The risks of surgical abortion include:

  • Damage to the uterus or cervix.
  • Emotional or psychological suffering.
  • excessive bleeding
  • Infection of the uterus or fallopian tubes.

The risks of a surgical abortion increase as a woman progresses through her pregnancy . For this reason, it is important to make a decision about abortion as early as possible, when the procedure is safest.

Anesthesia risks

  • Drug reactions.
  • Respiratory problems.

Surgery risks

Call your doctor if you have had a surgical abortion and have:

  • Excessive vaginal bleeding (can lead to shock ).
  • Ongoing pain or pregnancy symptoms (possible sign of ectopic pregnancy ).
  • Signs of infection, including persistent fever , vaginal discharge with a foul odor, vaginal discharge that looks like pus, or abdominal pain or tenderness.

after the procedure

Complications rarely occur. Most women who have a surgical abortion performed in an appropriate medical facility recover without any physical complications. Some women may need psychological and emotional support at the time of the procedure. It may help to seek advice before making this difficult decision.

Forecast

Physical recovery usually occurs in a few days, depending on the stage of the pregnancy. For a few days, a small amount of vaginal bleeding, as well as mild uterine cramping, can be expected. Hot baths, using a heating pad, or using a hot water bottle on your abdomen can help relieve discomfort. Strenuous activity should be avoided for a few days after the abortion, and tampons can be used after 3 days. Also, sexual intercourse should be avoided for 2 to 3 weeks. The normal menstrual period should occur 4 to 6 weeks after the operation.

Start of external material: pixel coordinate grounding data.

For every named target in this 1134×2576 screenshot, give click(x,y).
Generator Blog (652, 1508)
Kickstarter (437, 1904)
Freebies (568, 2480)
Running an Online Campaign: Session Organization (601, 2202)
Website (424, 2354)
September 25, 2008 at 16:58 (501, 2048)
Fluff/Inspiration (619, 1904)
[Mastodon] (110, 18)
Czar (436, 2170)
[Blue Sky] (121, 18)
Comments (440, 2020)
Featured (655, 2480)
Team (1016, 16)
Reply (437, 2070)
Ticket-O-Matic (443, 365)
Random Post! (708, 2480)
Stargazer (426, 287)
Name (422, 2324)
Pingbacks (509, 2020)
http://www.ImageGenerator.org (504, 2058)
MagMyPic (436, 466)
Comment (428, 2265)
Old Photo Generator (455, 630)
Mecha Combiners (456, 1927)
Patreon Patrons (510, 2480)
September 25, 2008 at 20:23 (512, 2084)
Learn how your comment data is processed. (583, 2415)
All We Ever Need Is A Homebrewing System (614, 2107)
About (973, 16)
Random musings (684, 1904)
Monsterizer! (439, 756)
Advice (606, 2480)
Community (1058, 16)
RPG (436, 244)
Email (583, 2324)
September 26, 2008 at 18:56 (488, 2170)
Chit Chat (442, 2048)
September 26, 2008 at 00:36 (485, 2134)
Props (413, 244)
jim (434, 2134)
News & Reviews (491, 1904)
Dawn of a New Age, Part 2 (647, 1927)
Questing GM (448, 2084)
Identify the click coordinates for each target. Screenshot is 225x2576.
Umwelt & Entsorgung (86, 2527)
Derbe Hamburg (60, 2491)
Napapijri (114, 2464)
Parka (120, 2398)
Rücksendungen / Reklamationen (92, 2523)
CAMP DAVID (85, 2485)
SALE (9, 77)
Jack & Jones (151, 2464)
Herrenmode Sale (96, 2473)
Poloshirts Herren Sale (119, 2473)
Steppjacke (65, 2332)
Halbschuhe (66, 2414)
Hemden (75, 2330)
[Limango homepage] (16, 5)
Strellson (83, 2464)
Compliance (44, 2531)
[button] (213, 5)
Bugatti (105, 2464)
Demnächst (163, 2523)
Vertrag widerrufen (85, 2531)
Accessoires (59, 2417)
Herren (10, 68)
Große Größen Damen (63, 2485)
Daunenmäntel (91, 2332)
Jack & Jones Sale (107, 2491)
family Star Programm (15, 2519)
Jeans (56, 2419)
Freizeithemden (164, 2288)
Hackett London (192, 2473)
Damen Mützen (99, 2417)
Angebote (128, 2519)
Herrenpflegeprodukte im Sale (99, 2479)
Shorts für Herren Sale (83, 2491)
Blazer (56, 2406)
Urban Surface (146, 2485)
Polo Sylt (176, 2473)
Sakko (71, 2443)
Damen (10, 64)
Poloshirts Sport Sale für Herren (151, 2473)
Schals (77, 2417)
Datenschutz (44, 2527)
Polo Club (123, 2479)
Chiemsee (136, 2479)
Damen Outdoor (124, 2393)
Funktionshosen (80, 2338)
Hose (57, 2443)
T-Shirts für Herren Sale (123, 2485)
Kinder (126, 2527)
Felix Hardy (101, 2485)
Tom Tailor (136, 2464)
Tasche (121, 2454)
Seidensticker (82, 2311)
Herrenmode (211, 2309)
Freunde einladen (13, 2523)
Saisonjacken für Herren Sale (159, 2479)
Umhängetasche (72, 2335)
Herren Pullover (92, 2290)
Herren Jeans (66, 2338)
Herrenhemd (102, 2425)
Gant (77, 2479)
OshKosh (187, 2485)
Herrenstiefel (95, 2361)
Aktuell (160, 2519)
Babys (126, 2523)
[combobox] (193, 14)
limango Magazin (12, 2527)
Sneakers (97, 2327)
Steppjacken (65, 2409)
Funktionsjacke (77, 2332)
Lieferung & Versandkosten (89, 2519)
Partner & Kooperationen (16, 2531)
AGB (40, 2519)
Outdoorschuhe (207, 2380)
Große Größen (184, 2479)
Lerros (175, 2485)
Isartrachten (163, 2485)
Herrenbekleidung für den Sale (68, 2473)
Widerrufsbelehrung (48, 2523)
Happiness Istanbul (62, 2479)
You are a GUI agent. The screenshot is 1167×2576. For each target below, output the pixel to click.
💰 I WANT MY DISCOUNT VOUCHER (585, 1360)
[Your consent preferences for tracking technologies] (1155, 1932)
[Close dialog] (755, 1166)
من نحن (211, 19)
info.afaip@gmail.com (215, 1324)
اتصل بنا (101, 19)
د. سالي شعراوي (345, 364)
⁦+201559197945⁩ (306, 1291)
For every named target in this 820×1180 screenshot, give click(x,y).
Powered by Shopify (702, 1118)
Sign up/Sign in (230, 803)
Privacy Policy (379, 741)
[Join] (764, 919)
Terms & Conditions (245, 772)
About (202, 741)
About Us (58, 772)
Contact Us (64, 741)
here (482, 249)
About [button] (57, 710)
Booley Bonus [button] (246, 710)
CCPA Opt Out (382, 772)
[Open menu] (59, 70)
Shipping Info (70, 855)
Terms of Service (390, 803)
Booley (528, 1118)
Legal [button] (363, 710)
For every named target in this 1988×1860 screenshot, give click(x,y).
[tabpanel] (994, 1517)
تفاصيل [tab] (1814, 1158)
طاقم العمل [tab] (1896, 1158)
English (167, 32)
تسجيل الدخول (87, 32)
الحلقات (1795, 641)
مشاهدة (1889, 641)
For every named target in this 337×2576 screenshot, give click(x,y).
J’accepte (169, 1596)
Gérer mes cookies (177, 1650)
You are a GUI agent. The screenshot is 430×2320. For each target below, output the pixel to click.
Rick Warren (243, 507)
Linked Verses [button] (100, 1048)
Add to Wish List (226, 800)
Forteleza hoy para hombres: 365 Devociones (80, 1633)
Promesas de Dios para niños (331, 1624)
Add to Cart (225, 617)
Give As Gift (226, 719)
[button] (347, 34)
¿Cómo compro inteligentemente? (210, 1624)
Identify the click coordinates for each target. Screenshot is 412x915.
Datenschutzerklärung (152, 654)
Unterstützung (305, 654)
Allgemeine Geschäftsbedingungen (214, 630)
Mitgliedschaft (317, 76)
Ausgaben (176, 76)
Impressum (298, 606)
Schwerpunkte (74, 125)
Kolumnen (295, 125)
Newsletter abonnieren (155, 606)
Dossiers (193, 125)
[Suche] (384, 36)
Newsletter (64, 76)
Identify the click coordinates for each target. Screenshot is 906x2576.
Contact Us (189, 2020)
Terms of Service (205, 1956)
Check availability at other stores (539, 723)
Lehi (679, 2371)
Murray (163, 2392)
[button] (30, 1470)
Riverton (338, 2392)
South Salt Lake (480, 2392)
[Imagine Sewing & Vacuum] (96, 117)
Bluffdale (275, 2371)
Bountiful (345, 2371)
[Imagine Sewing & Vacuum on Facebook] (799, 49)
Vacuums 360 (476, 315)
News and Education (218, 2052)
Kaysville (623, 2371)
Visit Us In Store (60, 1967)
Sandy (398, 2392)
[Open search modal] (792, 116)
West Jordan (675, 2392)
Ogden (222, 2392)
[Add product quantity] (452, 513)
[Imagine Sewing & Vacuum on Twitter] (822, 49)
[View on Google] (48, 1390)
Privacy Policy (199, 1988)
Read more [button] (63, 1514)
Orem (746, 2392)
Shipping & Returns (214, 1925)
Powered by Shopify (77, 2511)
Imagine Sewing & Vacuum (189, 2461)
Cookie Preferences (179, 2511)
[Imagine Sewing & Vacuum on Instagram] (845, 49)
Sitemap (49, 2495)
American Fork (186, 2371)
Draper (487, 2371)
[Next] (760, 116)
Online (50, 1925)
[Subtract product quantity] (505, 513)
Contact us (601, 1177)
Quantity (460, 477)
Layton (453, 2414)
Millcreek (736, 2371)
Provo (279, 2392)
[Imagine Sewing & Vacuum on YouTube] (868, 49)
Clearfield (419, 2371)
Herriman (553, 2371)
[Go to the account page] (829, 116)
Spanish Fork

It is important to start using birth control immediately after the abortion procedure, since it is possible to become pregnant again even before having a normal menstrual period. Improved methods of contraception can help prevent many unplanned pregnancies. However, unintended pregnancies occur even when couples use birth control.

Alternative names

Suction curettage; Surgical abortion; Abortion; Surgical therapeutic abortion.